Réflexions d'un expatrié

ou l'Occident et l'Orient dans la ligne de mire !

12 - La flamme de vie

12 - La flamme de vie

Le mois du bonheur par excellence, quasiment prescrit dans le journal voué à l'hédonisme occidental, me semble être le mois d'août symbolisé par les sacro-saintes vacances, réalisation d’une politique sociale moderne et depuis lors un acquis dans nos vies. Précurseure des droits aux congés payés a été l’Allemagne (1905), suivie par l'Autriche-Hongrie (1920) et plusieurs autres pays européens, tant du Nord que du Sud (1930), pour enfin être instaurés en France (1936).
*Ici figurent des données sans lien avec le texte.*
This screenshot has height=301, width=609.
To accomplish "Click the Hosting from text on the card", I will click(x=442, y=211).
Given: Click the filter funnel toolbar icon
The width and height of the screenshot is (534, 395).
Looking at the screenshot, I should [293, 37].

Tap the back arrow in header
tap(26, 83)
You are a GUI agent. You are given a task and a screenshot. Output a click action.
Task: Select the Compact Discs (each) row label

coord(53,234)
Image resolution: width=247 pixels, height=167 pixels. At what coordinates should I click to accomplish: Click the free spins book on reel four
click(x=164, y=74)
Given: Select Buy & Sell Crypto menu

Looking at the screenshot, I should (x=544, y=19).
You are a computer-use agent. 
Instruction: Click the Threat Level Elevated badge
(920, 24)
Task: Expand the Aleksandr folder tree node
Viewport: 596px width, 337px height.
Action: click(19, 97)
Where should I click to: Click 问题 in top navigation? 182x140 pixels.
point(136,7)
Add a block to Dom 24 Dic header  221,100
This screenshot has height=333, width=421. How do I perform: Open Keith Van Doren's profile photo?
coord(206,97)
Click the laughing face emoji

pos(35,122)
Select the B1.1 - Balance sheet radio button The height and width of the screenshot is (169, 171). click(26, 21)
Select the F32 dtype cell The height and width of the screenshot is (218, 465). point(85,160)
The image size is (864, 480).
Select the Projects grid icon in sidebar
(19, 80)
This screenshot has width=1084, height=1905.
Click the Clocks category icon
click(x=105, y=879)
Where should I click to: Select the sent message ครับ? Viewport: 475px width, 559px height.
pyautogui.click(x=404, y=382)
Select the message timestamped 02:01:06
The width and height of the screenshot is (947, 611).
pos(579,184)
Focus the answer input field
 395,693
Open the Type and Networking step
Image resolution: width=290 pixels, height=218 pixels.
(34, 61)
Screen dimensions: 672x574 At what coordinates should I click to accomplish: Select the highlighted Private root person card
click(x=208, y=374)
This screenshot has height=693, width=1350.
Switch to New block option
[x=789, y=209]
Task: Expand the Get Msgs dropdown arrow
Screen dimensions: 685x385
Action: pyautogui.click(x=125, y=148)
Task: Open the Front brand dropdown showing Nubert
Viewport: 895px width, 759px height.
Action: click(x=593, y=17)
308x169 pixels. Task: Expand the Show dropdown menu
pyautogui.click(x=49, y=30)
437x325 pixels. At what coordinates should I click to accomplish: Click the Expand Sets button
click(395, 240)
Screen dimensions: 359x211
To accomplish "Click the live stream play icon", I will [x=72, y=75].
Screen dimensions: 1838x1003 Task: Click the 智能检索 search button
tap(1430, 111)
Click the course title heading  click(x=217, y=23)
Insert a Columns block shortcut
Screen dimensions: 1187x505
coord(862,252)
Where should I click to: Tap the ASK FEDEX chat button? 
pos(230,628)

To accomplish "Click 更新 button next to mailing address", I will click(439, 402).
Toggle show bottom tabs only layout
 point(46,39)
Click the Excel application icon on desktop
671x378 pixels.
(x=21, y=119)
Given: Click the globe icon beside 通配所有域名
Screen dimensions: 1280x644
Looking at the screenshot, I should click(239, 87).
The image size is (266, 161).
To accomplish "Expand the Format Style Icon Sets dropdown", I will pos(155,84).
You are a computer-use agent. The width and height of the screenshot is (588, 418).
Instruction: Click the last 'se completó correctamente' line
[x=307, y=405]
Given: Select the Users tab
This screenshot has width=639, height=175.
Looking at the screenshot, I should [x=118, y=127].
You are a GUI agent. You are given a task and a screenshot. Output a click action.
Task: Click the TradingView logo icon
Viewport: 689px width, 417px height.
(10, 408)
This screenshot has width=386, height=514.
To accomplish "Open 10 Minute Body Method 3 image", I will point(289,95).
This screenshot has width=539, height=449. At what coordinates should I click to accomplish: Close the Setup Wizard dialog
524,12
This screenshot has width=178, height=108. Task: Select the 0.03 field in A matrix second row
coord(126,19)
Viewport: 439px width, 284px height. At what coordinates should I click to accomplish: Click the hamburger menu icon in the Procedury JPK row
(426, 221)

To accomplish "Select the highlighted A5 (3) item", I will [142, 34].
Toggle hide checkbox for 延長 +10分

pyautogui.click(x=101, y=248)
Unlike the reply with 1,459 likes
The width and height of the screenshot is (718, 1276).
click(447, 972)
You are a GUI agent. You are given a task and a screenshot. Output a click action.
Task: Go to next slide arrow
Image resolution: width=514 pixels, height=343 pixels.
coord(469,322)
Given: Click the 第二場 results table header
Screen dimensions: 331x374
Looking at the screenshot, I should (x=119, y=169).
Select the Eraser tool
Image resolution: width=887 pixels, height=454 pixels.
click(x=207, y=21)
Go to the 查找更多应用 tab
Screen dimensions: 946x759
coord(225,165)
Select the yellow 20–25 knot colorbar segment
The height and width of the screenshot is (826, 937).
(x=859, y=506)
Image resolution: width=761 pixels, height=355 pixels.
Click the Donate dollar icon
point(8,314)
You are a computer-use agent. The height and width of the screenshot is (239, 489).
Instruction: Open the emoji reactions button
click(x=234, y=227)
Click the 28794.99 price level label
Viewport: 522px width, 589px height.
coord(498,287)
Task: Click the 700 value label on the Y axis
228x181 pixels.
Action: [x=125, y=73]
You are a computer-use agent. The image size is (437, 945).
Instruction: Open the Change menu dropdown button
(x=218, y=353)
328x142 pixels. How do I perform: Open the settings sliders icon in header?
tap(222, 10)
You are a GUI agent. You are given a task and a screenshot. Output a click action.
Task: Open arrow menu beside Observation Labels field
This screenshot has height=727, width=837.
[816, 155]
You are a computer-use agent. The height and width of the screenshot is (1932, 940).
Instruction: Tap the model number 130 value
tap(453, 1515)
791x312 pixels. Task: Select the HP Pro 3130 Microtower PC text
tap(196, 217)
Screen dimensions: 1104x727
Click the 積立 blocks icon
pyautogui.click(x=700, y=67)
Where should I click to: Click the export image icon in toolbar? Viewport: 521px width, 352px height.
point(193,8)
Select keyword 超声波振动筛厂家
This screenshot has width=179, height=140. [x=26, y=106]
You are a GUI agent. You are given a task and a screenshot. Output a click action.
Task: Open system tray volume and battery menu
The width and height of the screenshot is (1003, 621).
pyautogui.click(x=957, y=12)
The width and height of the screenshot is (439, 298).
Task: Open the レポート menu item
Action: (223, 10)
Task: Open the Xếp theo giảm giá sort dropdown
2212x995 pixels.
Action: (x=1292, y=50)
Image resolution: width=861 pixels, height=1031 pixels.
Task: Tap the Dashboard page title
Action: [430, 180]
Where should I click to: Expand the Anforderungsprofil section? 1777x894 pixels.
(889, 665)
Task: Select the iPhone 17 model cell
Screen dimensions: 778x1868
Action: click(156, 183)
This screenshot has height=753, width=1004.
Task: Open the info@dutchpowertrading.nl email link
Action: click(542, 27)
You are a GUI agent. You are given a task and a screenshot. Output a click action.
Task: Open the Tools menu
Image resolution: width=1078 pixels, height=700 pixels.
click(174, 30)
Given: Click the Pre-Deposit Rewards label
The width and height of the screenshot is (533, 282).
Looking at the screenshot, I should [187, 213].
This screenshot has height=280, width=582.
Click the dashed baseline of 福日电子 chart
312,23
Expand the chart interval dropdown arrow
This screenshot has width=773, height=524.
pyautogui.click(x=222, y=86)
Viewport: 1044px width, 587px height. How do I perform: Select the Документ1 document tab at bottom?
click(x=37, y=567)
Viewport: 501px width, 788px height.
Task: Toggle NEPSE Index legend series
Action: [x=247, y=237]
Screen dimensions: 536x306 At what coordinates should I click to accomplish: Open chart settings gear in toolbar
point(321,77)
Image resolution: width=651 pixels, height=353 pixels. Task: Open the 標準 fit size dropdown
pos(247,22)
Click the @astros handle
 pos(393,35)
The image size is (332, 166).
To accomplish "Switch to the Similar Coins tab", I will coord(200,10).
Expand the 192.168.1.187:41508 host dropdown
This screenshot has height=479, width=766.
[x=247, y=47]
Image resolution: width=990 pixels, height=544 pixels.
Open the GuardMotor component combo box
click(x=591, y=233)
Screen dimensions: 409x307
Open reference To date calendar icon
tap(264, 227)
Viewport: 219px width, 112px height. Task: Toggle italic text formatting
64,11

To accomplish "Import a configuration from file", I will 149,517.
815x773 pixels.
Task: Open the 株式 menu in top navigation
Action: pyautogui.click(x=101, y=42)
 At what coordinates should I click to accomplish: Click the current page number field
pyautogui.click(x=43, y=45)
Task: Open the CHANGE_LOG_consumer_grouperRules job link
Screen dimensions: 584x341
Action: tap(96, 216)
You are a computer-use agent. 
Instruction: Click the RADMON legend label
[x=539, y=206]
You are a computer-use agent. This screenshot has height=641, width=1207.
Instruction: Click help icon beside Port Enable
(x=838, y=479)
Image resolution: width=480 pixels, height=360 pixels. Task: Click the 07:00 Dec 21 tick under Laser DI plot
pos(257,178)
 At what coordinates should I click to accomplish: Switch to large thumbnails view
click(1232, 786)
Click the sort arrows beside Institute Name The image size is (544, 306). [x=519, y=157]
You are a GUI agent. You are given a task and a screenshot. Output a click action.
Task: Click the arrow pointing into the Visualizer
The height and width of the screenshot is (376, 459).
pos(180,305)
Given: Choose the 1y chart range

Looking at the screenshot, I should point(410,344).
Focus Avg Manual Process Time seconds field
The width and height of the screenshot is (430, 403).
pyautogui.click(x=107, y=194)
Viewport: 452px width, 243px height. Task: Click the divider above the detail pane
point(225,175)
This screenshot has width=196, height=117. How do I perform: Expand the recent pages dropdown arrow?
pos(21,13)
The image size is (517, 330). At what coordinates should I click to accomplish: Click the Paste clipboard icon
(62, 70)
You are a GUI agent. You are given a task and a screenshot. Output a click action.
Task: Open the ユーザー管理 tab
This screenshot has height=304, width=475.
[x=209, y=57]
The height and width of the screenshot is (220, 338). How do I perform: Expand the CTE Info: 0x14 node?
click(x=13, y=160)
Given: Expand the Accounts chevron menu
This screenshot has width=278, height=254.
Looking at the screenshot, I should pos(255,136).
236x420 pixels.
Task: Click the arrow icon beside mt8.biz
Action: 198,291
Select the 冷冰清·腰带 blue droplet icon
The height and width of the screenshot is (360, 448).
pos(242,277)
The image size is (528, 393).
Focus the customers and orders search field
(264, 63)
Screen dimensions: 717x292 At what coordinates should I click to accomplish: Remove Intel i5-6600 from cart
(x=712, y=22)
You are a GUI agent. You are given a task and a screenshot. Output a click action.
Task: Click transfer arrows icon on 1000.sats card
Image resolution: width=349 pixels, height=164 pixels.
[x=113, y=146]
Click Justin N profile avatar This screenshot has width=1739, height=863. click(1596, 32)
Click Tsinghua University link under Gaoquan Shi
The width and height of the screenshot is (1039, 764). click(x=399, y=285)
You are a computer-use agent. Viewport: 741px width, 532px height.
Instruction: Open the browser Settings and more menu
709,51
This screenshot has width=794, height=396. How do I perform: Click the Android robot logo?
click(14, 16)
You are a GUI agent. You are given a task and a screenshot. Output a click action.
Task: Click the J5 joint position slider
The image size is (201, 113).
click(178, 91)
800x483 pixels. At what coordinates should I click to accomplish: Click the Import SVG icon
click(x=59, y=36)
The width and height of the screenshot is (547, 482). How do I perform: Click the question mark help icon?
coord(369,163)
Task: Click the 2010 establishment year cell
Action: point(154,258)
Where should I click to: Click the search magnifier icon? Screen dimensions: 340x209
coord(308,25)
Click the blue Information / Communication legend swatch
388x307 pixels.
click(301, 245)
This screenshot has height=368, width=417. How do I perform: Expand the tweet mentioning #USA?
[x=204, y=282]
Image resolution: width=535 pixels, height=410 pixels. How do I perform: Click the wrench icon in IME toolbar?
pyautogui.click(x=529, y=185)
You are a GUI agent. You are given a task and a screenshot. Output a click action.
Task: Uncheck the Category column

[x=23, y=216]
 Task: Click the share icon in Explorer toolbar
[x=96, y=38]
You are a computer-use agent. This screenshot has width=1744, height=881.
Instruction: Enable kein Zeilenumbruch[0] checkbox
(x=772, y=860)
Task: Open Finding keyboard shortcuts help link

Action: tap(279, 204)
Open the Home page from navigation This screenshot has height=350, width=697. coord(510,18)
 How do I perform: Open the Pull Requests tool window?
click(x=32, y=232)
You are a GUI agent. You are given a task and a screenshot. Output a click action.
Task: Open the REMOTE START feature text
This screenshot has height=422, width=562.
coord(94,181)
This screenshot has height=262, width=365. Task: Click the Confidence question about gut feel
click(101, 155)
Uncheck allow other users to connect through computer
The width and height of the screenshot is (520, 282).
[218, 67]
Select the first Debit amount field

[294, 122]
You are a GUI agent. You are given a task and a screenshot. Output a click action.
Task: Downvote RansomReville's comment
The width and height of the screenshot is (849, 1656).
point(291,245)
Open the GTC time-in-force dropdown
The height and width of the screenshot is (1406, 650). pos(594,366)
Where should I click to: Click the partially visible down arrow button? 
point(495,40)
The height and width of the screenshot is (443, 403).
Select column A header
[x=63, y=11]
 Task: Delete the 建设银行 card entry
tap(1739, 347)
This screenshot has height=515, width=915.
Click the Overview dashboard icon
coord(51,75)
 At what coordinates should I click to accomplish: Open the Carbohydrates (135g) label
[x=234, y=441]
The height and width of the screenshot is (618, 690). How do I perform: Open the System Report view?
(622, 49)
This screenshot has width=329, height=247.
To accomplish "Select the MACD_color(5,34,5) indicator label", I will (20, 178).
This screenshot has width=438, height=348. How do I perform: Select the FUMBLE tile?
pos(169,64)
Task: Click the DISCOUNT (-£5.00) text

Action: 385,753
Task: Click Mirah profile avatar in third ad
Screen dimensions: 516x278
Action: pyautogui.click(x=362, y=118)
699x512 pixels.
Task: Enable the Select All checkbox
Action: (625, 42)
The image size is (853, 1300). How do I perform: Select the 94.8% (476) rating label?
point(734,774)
Le secteur du tourisme alors devenu un facteur indispensable du produit national pour de nombreux pays de voyage!

Soudain nous réalisons qu’une pandémie nous contrarie fortement et une solidarité particulière et internationale est requise.

Sollicités dans notre quotidien, surpris que notre train de vie soit limité, et notre individualisme hélas soumis à des restrictions de toutes sortes, une mise à l’épreuve de notre équilibre vital se fait ressentir…

Et les événements dantesques sont foison…

Interpellés par l’actualité ahurissante, comme récemment la double explosion dévastatrice à Beirut… fascinante ville entre Orient et Occident et coeur névralgique du Liban, en son temps sous l’égide de la France dans son rôle de protectrice des Chrétiens d’Orient... une onde de choc pour les citoyens de ce pays multiconfessionnel et multiculturel! Une tragédie pour les victimes provoquée par l'erreur ou simplement la négligence humaine! Une pensée affectueuse à nos amis… Le culte du bonheur profondément gâché... chaque sentiment d'une exaltation heureuse se perd dans le flou!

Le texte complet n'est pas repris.